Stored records
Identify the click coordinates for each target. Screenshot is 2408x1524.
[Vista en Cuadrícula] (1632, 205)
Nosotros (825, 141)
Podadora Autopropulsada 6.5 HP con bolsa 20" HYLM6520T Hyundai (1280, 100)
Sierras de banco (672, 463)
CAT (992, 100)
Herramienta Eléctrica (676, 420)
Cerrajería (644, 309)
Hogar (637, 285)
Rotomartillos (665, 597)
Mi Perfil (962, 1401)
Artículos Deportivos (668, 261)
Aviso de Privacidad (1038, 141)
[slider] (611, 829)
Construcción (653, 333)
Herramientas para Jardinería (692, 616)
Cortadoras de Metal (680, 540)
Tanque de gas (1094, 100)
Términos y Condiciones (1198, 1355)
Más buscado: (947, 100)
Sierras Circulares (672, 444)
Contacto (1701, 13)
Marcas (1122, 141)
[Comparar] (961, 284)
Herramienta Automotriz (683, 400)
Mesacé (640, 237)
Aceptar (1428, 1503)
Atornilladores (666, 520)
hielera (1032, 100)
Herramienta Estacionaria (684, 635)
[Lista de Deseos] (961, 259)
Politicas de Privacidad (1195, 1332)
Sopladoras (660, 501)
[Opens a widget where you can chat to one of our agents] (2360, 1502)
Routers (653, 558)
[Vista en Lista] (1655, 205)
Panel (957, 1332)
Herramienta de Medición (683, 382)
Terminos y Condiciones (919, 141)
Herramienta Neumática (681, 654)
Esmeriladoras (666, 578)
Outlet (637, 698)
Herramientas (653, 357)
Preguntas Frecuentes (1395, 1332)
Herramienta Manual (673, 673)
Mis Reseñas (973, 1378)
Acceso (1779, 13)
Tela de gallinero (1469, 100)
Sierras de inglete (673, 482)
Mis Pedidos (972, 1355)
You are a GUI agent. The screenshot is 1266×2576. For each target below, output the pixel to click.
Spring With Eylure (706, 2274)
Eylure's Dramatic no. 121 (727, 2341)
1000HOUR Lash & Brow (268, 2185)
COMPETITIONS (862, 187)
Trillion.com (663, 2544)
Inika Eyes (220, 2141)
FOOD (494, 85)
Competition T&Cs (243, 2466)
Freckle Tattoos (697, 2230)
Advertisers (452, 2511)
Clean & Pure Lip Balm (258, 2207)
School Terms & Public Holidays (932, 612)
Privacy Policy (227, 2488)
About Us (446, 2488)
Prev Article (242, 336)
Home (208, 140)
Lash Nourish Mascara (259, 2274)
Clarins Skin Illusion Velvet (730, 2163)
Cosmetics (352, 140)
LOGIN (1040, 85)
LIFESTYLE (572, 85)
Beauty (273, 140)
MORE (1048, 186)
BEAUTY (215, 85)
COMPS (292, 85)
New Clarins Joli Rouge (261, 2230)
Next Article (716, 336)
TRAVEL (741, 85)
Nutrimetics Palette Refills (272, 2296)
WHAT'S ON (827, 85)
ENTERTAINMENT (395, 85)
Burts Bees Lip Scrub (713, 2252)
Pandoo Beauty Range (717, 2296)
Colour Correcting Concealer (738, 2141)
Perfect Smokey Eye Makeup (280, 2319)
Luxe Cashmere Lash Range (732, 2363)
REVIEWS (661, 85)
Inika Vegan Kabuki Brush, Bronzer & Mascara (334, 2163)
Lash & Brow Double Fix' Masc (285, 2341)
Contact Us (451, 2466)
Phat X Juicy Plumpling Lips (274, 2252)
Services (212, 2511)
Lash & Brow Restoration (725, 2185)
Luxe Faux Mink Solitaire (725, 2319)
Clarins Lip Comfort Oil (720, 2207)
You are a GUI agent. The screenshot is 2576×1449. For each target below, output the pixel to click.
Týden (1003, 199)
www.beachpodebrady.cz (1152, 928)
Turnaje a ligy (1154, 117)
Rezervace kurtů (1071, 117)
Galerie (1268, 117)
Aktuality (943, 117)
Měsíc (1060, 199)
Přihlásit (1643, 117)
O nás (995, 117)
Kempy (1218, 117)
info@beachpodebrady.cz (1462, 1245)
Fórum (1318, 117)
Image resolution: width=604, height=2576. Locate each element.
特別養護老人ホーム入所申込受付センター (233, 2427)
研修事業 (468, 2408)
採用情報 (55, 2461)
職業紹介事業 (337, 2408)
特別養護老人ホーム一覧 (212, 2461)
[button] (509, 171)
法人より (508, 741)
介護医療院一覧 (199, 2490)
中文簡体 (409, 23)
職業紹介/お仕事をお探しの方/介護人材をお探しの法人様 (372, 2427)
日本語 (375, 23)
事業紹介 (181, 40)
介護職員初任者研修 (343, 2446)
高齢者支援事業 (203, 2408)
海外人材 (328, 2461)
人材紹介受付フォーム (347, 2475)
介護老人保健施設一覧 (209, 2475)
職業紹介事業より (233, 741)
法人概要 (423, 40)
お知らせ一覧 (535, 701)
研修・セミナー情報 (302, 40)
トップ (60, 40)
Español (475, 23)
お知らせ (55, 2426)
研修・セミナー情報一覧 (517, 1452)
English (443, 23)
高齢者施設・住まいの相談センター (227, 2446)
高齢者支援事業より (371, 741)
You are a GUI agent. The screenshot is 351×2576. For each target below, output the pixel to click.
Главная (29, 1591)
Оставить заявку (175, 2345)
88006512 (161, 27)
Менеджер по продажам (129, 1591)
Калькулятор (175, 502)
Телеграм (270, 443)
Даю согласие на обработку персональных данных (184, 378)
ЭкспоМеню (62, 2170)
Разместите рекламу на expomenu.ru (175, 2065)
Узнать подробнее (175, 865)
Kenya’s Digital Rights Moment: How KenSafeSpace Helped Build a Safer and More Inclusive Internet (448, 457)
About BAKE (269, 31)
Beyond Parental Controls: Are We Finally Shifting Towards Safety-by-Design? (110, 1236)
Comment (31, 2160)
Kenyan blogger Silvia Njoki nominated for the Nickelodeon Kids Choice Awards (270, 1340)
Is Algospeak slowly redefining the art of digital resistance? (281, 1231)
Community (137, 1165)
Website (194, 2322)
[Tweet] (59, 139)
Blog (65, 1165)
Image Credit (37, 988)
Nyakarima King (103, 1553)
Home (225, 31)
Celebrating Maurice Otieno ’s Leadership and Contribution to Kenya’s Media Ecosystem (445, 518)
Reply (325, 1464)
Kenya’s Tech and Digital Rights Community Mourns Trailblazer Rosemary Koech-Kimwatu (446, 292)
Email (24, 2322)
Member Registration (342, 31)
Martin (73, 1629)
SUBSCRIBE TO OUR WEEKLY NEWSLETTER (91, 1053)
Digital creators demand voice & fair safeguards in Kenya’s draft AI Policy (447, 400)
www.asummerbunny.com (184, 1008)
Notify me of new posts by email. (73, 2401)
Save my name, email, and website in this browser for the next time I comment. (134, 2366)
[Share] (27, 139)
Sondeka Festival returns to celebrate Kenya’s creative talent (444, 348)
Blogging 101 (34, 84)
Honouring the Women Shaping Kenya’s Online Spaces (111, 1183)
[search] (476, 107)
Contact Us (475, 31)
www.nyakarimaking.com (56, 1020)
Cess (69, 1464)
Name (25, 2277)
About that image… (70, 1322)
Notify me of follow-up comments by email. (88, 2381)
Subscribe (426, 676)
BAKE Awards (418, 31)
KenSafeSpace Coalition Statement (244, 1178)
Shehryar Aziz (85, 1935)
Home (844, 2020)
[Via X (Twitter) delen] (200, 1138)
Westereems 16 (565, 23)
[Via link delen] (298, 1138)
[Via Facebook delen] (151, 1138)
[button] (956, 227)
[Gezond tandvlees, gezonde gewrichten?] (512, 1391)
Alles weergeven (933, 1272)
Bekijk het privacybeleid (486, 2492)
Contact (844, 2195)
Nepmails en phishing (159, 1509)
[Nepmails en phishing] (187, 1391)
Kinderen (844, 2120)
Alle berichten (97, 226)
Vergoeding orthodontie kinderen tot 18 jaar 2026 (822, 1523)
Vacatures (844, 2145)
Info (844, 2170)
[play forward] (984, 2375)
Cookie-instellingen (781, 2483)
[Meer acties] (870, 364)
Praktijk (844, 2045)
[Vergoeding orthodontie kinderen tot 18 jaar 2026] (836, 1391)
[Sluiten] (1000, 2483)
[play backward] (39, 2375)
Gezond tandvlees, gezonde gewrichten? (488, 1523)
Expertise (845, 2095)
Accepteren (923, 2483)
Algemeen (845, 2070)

**What you are asked to do**
An exact copy of the lines above, from the one containing "Kempy (1218, 117)" down to the one containing "お知らせ (55, 2426)" and including both, is the whole answer; retype it and nothing else.

**Solution to this problem**
Kempy (1218, 117)
info@beachpodebrady.cz (1462, 1245)
Fórum (1318, 117)
Image resolution: width=604, height=2576. Locate each element.
特別養護老人ホーム入所申込受付センター (233, 2427)
研修事業 (468, 2408)
採用情報 (55, 2461)
職業紹介事業 (337, 2408)
特別養護老人ホーム一覧 (212, 2461)
[button] (509, 171)
法人より (508, 741)
介護医療院一覧 (199, 2490)
中文簡体 (409, 23)
職業紹介/お仕事をお探しの方/介護人材をお探しの法人様 (372, 2427)
日本語 (375, 23)
事業紹介 (181, 40)
介護職員初任者研修 (343, 2446)
高齢者支援事業 (203, 2408)
海外人材 (328, 2461)
人材紹介受付フォーム (347, 2475)
介護老人保健施設一覧 (209, 2475)
職業紹介事業より (233, 741)
法人概要 (423, 40)
お知らせ一覧 (535, 701)
研修・セミナー情報 (302, 40)
トップ (60, 40)
Español (475, 23)
お知らせ (55, 2426)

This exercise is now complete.